Wow, whatever happened between yesterday afternoon, and walking into the classroom today, we (the students and the teachers) seemed a little bit different. The substitute teacher and I talked about doing some mini-activity, interspersed between teaching and guiding, to remind the kids that they need to focus on the teacher with listening and thinking skills in order to work. She was quite the genius! For instance, she got the microphone on and made sure that she would always be heard around the classroom. For another, she played Simon Says first, so that kids would activate those listening skills without having to be told to. And thirdly, she combined both.
In order to be dismissed for recess, she told the kids they had to watch her to know who could leave first. She called out the first table's number, who went to the closet like usual. Then she waited...and held up three of her fingers--table 3. Not saying a word. The students felt silly for being caught out, and sat down again until she dismissed them.
She showed me that creating order didn't have to be a command. It simply had to be understood to be followed. She played with them even as she managed them. That doesn't mean she didn't show her displeasure when a kid acted up. She came down hard on Joseph because he back-talked me when I told him he had to give a sheet to his classmate (whom he'd purposely avoided, and the student HAD called out he still needed a sheet). "You do not talk to a teacher that way!" I was too appalled to even speak. She made him apologize to me, then said, "You can do your job right or I can give it to someone who will." He--reluctantly--gave the sheet to the classmate.
I can feel how second-fiddle I am to the other teachers. And I'm still very reactive--reactive as in 'I need to help every single child with every single problem!!!'. One request for a bandaid is ok. More than one child needing a bandaid for a hang-nail? Falling for another trick.
If I'm going to teach effectively, I cannot be absorbed into each child's individual well-being. Yes, I must reach them at their level. Yet it should be for every single dilemma. I was tired after seeing them off to P.E. and getting a chance to sit down. I joked to the substitute teacher that "they run around like chickens with their heads cut off!"
I stopped.
It wasn't them running around.
It had been ME.
Going to each table. Physically inserting myself between students so they would stop goofing off. Standing over (or squatting with) students so they would do their work instead of playing with whatever was in their hand. Taking pens away (after the teacher had warned them that if they had to be told a second time, they would be treated like kindergarteners and have it taken away). Even small tugs of war with kids because they wouldn't give it to me. (Those were eventually solved when I just stood there. Hardly recommended though.)
Micro-managing them, because they were not managing themselves.
Oh, how I have been played.
I need to reel myself back in a bit. Hold them to expectations because I know they can do it, not because I think they can't. My actions had indeed shown them that I didn't think they could manage themselves. So they didn't. Was it conscious on their part? Probably not. But did it end up with me trying to fill every vacuum of each disengaged child? Very much so.
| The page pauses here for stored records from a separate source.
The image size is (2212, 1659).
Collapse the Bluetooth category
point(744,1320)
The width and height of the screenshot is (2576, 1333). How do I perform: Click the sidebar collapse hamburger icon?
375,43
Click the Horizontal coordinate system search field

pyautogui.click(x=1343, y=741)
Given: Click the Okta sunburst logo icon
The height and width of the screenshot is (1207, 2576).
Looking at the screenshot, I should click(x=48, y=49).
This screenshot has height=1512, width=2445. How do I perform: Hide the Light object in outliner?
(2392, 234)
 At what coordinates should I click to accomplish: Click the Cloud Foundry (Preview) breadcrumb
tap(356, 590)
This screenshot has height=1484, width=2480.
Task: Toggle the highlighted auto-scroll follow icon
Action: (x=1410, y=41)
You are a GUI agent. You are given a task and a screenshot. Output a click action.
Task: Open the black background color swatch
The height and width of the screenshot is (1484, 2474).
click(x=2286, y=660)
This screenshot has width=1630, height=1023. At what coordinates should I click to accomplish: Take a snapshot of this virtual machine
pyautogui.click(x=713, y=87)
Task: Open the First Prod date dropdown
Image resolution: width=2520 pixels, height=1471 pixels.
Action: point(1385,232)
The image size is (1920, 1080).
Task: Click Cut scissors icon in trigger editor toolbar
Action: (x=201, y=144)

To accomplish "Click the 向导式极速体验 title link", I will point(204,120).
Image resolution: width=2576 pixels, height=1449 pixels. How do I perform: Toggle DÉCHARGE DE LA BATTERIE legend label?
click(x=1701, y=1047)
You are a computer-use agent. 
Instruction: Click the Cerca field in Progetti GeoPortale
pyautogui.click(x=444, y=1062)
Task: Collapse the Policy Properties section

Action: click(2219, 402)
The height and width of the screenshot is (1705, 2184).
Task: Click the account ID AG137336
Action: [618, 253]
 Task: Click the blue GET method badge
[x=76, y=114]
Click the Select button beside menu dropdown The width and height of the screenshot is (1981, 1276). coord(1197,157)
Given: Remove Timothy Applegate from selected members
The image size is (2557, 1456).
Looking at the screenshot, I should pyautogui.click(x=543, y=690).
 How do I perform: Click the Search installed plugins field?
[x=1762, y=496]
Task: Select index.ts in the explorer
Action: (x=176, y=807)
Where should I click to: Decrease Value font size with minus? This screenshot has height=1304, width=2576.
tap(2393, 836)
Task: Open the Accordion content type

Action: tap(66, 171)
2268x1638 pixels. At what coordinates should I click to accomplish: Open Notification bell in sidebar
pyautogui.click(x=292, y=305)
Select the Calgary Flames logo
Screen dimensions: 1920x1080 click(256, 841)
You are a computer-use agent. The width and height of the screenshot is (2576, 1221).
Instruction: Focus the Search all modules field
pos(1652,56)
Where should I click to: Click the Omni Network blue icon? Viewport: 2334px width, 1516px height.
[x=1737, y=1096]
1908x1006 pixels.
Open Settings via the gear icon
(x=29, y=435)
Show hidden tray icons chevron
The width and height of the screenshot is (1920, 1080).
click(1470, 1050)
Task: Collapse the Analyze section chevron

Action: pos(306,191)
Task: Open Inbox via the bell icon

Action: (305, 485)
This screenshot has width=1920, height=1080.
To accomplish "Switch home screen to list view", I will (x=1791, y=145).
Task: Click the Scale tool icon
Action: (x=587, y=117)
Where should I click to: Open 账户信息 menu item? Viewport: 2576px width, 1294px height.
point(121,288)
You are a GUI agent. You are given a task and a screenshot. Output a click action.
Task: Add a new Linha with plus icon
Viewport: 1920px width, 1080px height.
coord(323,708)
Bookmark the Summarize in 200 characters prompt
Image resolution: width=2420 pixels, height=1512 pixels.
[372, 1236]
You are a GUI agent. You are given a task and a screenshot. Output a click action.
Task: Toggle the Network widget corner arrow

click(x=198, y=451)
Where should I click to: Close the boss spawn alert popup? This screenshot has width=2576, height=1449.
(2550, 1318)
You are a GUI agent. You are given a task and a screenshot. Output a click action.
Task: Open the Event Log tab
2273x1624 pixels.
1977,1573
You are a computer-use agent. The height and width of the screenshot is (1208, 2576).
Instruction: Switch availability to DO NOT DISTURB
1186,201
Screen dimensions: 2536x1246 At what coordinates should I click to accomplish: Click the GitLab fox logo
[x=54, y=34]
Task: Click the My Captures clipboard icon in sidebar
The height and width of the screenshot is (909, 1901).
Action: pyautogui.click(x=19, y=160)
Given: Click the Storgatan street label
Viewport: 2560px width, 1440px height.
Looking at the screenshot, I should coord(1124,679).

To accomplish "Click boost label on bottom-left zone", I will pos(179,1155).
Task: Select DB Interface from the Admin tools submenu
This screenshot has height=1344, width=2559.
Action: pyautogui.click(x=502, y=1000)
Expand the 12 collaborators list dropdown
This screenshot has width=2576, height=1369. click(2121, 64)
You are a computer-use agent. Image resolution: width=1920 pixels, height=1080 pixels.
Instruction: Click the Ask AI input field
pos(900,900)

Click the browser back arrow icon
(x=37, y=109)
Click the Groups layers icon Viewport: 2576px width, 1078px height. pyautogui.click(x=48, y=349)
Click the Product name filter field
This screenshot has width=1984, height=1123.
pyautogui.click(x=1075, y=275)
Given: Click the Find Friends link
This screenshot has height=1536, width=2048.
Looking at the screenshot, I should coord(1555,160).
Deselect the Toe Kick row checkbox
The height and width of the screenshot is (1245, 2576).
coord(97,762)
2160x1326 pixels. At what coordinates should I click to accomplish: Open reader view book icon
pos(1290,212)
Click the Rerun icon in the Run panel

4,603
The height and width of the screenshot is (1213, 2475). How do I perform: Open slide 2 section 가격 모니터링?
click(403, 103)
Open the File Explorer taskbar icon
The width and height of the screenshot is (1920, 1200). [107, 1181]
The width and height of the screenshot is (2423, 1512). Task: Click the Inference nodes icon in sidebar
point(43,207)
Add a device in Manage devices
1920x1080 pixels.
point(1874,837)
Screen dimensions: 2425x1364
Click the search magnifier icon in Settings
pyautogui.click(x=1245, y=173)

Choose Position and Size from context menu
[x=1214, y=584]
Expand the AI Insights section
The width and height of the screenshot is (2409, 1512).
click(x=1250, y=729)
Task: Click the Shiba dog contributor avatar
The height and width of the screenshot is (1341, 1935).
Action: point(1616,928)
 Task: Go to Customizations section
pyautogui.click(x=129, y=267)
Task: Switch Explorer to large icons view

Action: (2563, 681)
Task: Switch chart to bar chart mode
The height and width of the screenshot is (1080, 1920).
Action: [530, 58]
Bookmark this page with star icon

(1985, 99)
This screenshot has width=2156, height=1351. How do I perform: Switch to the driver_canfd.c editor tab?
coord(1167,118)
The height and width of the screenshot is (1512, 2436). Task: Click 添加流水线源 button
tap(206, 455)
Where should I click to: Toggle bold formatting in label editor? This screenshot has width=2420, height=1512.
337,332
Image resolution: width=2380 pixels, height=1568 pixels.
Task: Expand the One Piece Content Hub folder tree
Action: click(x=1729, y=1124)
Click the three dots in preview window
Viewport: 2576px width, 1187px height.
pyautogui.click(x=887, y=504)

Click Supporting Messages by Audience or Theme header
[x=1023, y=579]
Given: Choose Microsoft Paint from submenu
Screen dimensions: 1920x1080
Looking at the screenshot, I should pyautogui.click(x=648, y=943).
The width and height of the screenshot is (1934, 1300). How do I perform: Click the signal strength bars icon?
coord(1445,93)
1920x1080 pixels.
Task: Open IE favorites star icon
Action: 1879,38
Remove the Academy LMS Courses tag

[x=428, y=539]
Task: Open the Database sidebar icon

"The onus is on them to do the right thing," the teacher told me again and again.
And...I ended up not implementing the Lesson That Would Change Their Minds. The more my mind expanded on it, the less viable it became. A class book would take time to introduce, to enjoy, to build up together. I don't have to cram change down their throats. Or scrabble for every bit of respect from them either. I'm upset with myself, but it's come with a deeper awareness.
I was expecting too little from them.
I was expecting too little from myself while doing too much of the little things for them. That's not a teacher I would want to be.
As I've told myself after hearing it from one of our professors, "I'll teach the hell out of the class!" Not to break the kids, but to empower them upwards, past their egos and their doubts. Because that's the only way to get the best from myself.